PROVIDED DATA:
* * * * * * * * *

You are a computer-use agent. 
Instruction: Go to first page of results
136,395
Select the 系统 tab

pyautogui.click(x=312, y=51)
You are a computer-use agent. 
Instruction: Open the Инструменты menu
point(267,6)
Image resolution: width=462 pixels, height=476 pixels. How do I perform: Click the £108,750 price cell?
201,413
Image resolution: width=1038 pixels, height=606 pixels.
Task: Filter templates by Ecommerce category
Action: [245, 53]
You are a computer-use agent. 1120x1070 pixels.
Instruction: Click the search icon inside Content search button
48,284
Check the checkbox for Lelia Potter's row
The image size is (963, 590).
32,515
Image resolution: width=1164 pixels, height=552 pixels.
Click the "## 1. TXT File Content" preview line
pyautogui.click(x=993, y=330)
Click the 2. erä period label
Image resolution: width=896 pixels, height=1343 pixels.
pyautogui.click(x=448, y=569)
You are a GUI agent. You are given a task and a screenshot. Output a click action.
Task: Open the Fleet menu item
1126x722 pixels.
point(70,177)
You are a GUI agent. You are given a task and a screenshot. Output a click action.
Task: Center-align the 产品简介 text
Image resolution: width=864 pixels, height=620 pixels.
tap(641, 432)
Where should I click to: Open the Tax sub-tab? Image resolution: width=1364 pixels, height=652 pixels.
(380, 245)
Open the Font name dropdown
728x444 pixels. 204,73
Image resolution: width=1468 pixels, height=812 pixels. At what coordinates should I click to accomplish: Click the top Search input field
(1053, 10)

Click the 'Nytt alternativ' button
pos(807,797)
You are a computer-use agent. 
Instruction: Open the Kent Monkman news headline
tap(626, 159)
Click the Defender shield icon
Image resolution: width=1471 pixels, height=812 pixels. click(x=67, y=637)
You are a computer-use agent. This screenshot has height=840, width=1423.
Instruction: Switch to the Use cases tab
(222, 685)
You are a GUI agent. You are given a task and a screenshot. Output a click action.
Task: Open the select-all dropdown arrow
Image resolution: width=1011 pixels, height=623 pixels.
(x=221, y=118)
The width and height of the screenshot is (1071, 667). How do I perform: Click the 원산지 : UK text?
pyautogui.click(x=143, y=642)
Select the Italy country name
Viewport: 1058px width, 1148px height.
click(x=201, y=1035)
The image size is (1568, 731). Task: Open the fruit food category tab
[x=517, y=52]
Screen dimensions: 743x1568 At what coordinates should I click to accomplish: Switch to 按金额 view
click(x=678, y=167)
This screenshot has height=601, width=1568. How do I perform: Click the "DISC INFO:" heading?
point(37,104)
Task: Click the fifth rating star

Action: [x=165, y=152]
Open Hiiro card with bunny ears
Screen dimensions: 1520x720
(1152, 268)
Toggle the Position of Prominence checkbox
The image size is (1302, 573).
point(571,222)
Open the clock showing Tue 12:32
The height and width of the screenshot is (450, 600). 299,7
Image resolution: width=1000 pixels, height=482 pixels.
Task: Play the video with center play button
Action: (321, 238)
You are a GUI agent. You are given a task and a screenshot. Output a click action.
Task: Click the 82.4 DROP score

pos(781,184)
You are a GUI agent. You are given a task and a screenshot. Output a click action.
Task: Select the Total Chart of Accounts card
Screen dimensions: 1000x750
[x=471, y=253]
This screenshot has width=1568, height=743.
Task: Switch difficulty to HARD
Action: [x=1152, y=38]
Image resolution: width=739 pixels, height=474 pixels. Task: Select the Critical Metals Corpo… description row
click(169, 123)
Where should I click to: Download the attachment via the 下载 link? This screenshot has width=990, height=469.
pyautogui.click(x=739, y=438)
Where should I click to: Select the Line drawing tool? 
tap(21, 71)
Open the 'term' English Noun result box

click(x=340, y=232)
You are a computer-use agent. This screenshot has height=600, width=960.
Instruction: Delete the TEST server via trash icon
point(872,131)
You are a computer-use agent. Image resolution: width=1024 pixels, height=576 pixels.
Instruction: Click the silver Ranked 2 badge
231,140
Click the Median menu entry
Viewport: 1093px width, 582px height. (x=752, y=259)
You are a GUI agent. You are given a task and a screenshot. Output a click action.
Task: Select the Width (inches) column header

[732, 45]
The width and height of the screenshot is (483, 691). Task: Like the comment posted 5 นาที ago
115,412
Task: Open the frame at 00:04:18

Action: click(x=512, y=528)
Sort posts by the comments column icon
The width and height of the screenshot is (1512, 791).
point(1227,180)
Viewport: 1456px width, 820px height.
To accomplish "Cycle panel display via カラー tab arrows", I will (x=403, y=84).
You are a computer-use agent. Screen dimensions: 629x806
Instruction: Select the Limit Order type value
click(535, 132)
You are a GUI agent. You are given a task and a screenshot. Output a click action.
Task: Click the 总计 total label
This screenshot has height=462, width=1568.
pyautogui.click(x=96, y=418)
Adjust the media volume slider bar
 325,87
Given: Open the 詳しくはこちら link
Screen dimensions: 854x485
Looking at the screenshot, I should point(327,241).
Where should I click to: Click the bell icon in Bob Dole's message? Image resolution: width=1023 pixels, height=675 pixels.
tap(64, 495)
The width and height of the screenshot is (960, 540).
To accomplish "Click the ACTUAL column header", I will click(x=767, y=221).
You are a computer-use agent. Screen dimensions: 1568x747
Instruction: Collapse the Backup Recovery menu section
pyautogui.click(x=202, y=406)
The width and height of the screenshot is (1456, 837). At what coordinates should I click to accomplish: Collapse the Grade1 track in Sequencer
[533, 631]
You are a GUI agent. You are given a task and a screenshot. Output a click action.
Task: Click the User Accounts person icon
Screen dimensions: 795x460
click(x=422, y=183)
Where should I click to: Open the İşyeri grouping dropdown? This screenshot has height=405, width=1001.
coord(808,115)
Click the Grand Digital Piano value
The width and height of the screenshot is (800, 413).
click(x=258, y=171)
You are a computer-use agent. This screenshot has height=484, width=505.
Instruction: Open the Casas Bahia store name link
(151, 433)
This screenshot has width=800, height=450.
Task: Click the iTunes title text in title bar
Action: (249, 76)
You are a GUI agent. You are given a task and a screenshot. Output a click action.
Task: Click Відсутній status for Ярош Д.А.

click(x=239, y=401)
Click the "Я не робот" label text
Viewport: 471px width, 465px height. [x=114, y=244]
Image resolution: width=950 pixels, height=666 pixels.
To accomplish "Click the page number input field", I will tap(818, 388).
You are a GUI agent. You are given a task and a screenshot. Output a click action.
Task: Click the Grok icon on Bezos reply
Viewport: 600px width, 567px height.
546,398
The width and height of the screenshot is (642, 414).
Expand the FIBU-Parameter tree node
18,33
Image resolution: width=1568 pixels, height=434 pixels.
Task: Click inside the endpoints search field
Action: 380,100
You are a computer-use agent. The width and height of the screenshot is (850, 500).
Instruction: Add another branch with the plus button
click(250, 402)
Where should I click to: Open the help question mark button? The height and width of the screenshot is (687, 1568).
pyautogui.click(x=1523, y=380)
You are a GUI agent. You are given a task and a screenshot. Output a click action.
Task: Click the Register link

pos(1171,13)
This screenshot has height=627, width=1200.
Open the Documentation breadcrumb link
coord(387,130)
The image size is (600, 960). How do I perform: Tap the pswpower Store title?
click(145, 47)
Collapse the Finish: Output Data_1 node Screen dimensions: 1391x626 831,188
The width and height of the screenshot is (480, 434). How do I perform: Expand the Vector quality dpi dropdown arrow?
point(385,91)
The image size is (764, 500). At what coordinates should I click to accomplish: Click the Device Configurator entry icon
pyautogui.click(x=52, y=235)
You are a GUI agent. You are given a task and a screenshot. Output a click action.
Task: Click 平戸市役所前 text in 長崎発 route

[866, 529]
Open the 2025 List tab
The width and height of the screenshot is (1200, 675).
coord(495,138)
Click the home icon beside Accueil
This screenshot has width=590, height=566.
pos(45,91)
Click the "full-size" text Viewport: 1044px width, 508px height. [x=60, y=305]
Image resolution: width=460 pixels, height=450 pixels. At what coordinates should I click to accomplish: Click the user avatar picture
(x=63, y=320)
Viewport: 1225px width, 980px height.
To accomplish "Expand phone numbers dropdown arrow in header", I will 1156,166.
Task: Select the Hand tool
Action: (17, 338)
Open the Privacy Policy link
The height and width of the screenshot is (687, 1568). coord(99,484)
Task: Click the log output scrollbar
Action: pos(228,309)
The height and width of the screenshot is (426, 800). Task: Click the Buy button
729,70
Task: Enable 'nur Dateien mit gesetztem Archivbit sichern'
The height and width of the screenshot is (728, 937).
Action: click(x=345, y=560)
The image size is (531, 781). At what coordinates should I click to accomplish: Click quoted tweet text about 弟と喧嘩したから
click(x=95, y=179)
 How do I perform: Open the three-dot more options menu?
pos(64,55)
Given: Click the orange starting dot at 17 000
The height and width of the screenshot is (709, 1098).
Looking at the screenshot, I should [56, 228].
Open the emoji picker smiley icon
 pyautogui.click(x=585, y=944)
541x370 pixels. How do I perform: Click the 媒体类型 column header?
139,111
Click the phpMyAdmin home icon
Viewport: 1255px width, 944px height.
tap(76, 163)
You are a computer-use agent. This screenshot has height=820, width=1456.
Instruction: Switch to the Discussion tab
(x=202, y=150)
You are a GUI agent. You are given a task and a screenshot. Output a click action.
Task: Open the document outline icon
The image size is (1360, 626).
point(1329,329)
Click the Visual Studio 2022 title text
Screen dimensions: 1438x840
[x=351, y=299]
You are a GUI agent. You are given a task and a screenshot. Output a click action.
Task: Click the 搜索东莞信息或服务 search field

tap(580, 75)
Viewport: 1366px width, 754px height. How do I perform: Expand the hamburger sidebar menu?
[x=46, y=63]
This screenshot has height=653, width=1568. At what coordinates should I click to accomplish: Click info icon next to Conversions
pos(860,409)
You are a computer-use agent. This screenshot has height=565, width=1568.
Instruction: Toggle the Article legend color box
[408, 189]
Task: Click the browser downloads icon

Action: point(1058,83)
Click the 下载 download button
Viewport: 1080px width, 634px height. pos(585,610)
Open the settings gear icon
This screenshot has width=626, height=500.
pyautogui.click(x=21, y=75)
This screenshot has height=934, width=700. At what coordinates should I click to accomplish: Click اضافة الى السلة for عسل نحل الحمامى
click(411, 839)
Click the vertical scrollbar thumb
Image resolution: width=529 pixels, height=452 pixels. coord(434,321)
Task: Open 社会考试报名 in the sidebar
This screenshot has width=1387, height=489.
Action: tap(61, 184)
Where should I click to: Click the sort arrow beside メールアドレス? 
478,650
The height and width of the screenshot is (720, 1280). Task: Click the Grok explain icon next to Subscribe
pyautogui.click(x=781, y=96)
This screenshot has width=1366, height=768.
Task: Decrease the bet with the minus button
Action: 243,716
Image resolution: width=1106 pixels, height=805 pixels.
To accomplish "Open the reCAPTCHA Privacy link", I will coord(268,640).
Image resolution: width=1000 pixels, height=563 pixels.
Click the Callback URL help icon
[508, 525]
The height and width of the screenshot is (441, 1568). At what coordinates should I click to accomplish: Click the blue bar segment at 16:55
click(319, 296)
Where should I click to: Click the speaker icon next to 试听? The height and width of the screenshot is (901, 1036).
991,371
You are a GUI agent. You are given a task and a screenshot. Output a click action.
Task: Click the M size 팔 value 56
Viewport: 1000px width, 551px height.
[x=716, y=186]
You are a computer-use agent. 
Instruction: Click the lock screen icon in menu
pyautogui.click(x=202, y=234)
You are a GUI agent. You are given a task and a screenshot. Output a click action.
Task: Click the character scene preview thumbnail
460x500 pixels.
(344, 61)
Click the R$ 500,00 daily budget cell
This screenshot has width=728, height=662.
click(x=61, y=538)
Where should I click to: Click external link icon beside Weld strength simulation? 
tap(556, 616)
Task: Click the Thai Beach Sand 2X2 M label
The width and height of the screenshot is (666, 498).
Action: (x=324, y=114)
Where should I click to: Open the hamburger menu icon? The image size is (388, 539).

* * * * * * * * *

TASK TO CARRY OUT: Read the data above. Pull out each line in which the string "Accounts" appears.

OUTPUT BELOW:
Task: Select the Total Chart of Accounts card
Task: Click the User Accounts person icon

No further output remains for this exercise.